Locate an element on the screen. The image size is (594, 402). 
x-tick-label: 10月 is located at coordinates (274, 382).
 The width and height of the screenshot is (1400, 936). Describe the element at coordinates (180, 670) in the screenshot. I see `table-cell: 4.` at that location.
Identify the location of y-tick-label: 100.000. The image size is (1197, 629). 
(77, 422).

::::

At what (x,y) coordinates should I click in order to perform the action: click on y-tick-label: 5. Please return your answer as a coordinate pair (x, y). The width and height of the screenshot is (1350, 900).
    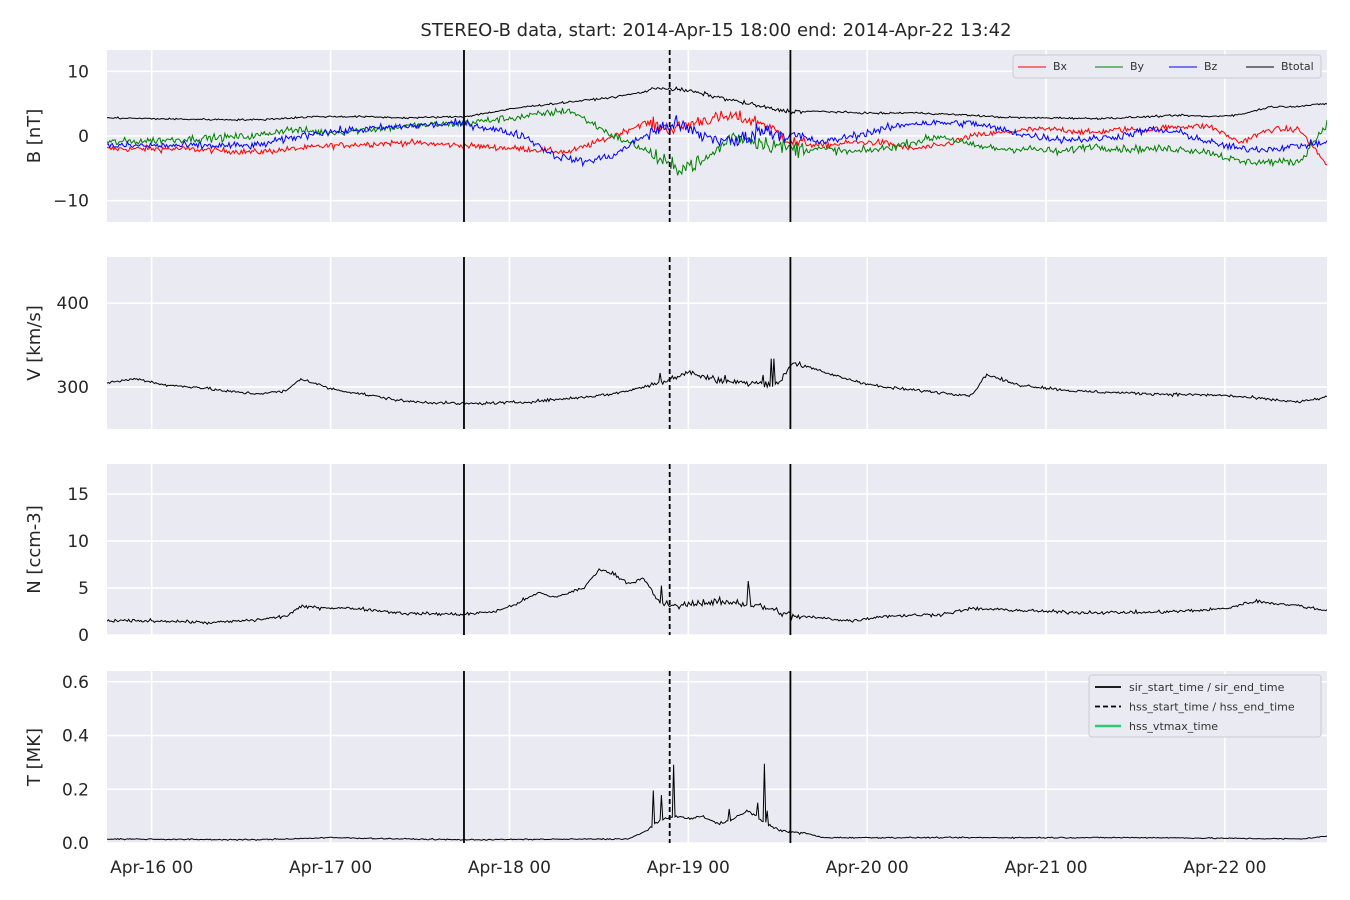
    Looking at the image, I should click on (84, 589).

::::

What the task requires ▸ Pull out every line of the records that contains the word "size", matching case exactly.

Completed exercise ▸
Locate an element on the screen. The image size is (594, 402). 
Identify the location of y-tick-label: 100.000. The image size is (1197, 629). 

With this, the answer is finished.